0人中、0人の方がこのレビューが役に立ったと投票しています。

投稿者:SlowBird - この投稿者のレビュー一覧を見る

ポーランド人でロシア国籍、父が独立運動に関わって逮捕され家族共々流刑地で過ごした少年時代、フランスに渡って船乗りとなり、アフリカ、アジア、オーストラリアと幾度も行き来して、イギリスに定住して作家になった。いわば辺境の地から乗り込んで来て、普通のイギリス人のように小説を書いたコンラッドの様々な系列の作品をチョイスした作品集。
「文明の前哨地点」アフリカの奥地の象牙取引基地に赴任させられたベルギー人。次の交代期間までの楽な仕事と思っていたが、現地人の集団の中でたった二人の白人に、少しずつ不安が溜まっていく。彼らも自国にいるときにはそれなりに勇敢な紳士であったはずなのに、この土地では適応のしようがない。それは人間ならば当然の限界であり、植民地経営というものには多かれ少なかれこういう実態があったのだろうが、その上で築かれた繁栄を謳歌されていたことと、現地人だけでなく支配する側の人間も滅びさせていく軋みとのギャップに、哀しみや疎外感を認められるだろう。「闇の奥」の前章的な作品でもある。
「秘密の同居人」東南アジアを航行する貨物船の船長に突然赴任した男が、深夜に海上を漂う男を拾い上げる。異国の海で、全く知人もいない船の上での孤独が、この船長の行動を生み出している。その経緯がスリリングであると同時に、船に特有な緊張感が、多くの海洋冒険小説が書かれている現代とは違って、当時としては斬新だったのではないだろうか。
「密告者」アナキスト組織に警察のスパイがいるらしいとわかり、それを炙り出すことを計画する。ここでも人間観察力がストーリーを成立させているのだが、アナキストでもテロリストでも組織の中でも振る舞い、組織を守るための行動などは、一般の人々や官僚などとも変わらない。危険に満ちたな題材と進行なのに、退屈と安逸が入り混じった不思議な空間になっている。これもグリニッジ天文台爆破未遂という実際の事件に題材を得たという長編「密偵」の前段的作品。

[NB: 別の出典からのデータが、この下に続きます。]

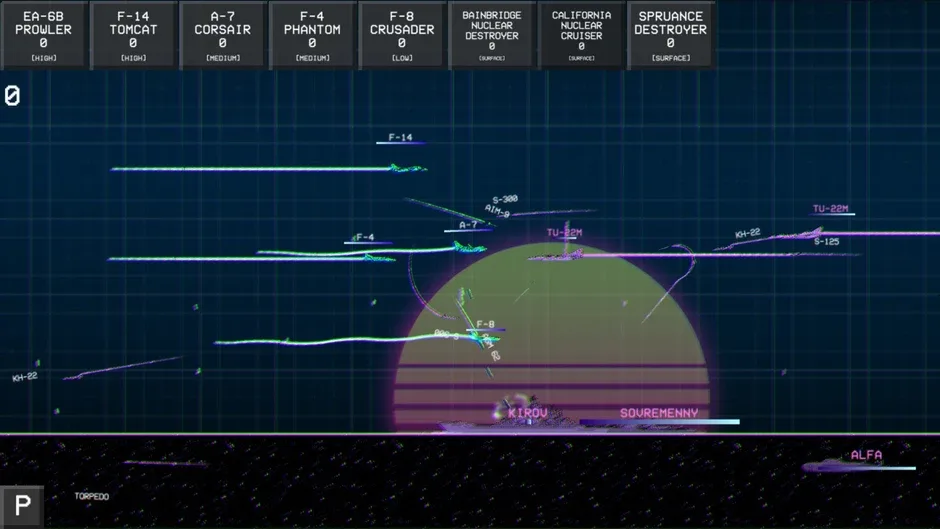Select the F-8 Crusader unit card

(x=402, y=35)
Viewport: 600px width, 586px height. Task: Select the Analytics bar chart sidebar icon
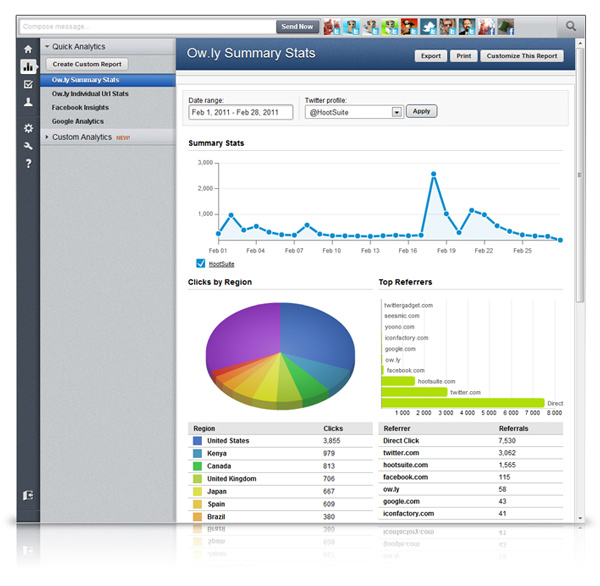point(28,67)
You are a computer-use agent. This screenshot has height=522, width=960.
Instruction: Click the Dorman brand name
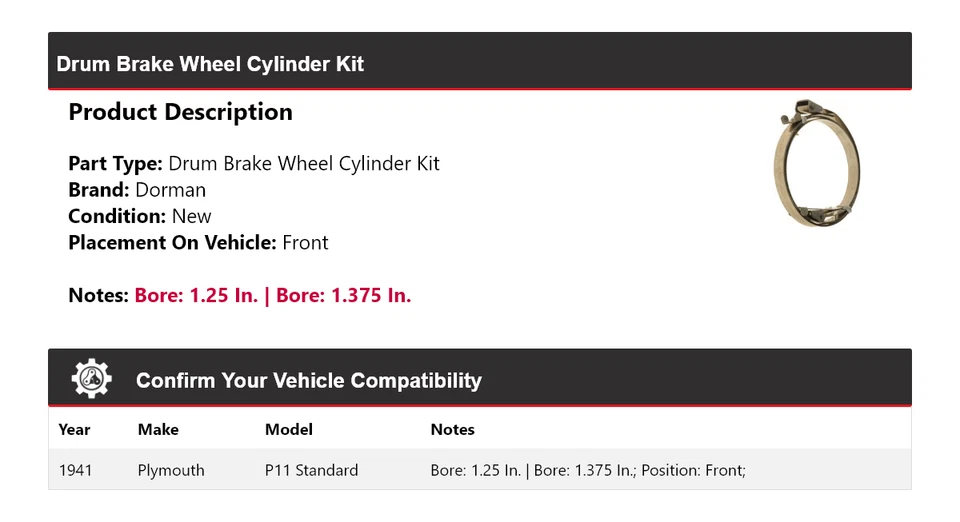[170, 190]
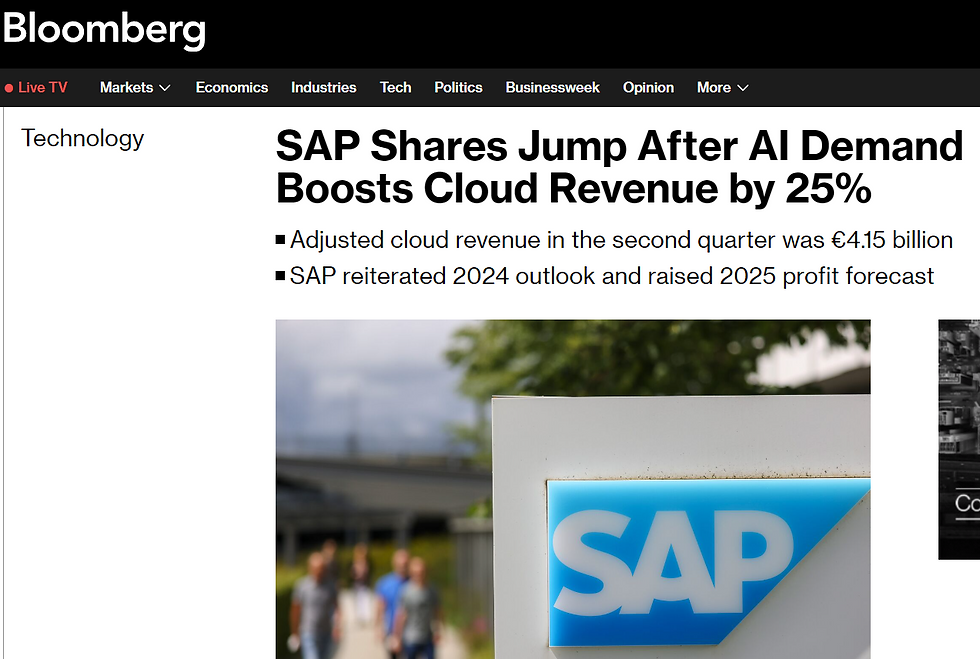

「プリンス・ローマン」古い家柄のポーランド貴族が、時代の波に翻弄される受難の物語。貴族も勇敢な人々も、イギリスだけのものではない。何か特別な性格というわけでもなく真っ当な貴族だった彼は、家を守ること、祖国を守ること、そしてロシアとの関係などのはざまで苦しむのだが、誇り高い男が激動の時代にどのように生きたのか、その苛烈さに息を飲む。
「ある船の話」これはヨーロッパの海の話であり、すでに第一次世界大戦が起きた時代のこと。船乗りは、今までの船乗りのままでいられなくなった。気質も生き方も、それまでと変わることはない。ただ世界の方が変わってしまった。海の男同士の関係も、同じようではいられない。そのことを淡々と受け入れているように見えても、実は煮えたぎるような気持ちが隠されている。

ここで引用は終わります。